Esther’s 9-year-old sister, Sydelle, grimaced and freely offered that she would not.
“Well, Sydelle, you’re too old for this toy,” her mother said. “You’re not the target market.”
It was a Sunday night, after dinner, at the informal in-home testing lab of Melissa and Doug Bernstein, better known as Melissa & Doug,
the toy company and the signature that adorns all their products. This
August, their company will turn 25, celebrating a quarter-century of
anachronism. In a time when major corporations dominate the industry,
making toys with all manner of batteries, digital gimmicks or movie
tie-ins, the Bernsteins keep making money in wooden puzzles, coloring
pads, blocks, trains and simple costumes (the police officer, the
princess, the pirate). They hatch many of their ideas by watching
children at play — often among their own brood of six.
Christopher Capozziello for The New York Times
They do little public relations and don’t advertise in magazines, or on
radio and television. They don’t put coupons in Sunday newspaper
inserts. They don’t rely on big hits, industry analysts say, just a
steady stream of variations on classic toys mostly for children up to
the age of 5. Nonetheless, their business has grown by double digits
every year, to an estimated $325 million in revenue this year from $100
million in 2008 (and to 650 employees from 200), according to a toy
company executive familiar with the company’s operations. Such figures
make theirs a midsize toy business, of which analysts say there are
fewer and fewer these days. In this industry, three huge players —
Mattel, Hasbro and Lego — account for around $14 billion in sales, or
about a third of global toy company revenue.

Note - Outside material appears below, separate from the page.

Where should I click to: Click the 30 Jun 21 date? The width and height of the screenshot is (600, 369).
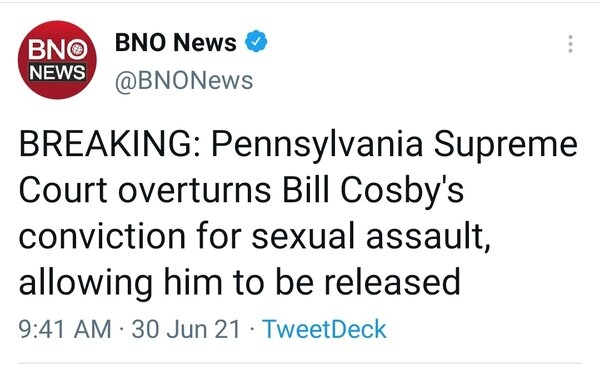pos(186,329)
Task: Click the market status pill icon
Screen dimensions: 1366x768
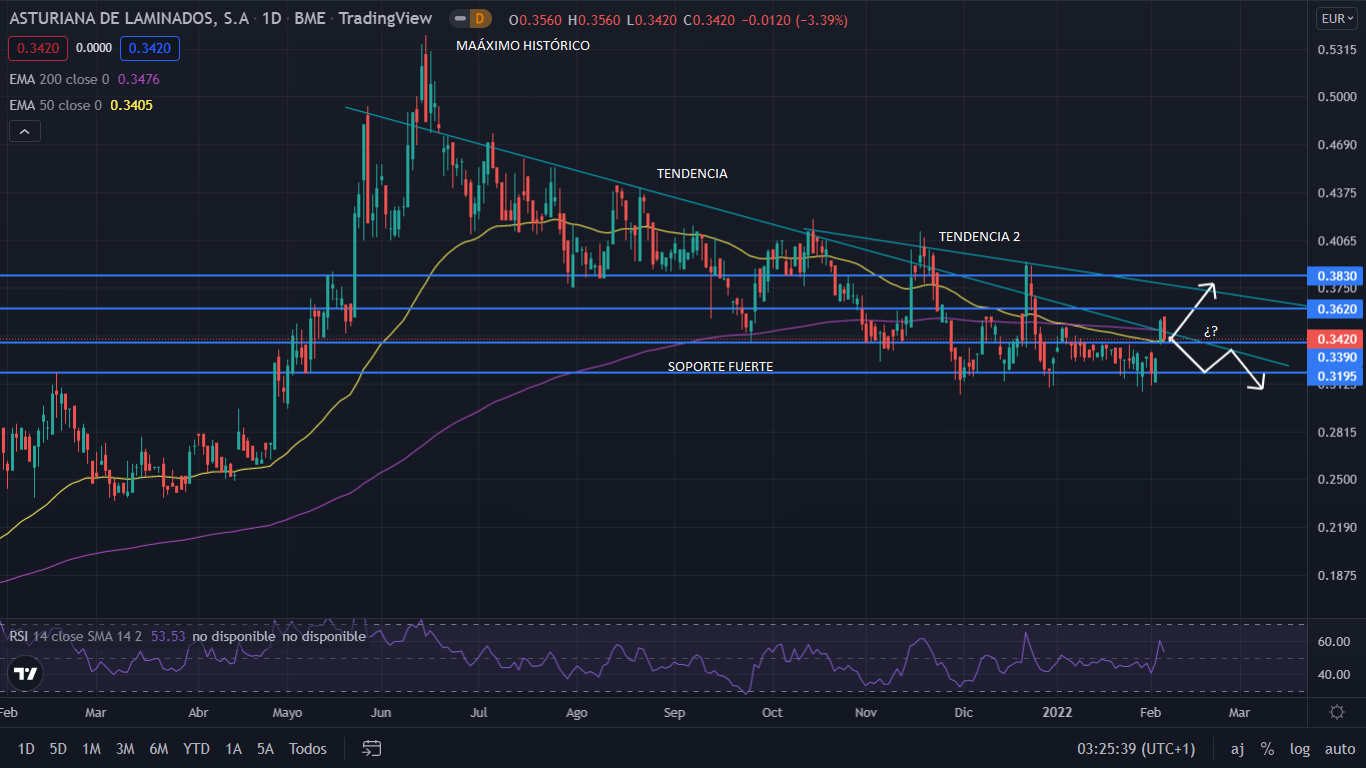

The Bernsteins have come a long way from the days when they drove a
Chevrolet Malibu, owned by Mr. Bernstein’s father, to deliver products.
Growing up in Westport, Conn., an affluent community, Mr. Bernstein, now
50, thought himself the poorest kid, living in a 900-square-foot house.
Now their home is 36,000 square feet, one of the biggest in the same
township, with hand-chiseled stone and antique ceiling beams — not to
mention a bowling alley, an indoor full-court gym and a video arcade.
But they are, as Mrs. Bernstein, 47, puts it, restless, very restless —
and challenges are upon them in an industry that, like so many others,
is being rewritten in the technology age. Overall toy sales have
slumped. Some specialty retailers have closed. Low-cost manufacturing
has commoditized many items. But Internet sales have soared, meaning
that the Bernsteins are having to adapt to online sales and marketing
after years of building relationships with specialty stores.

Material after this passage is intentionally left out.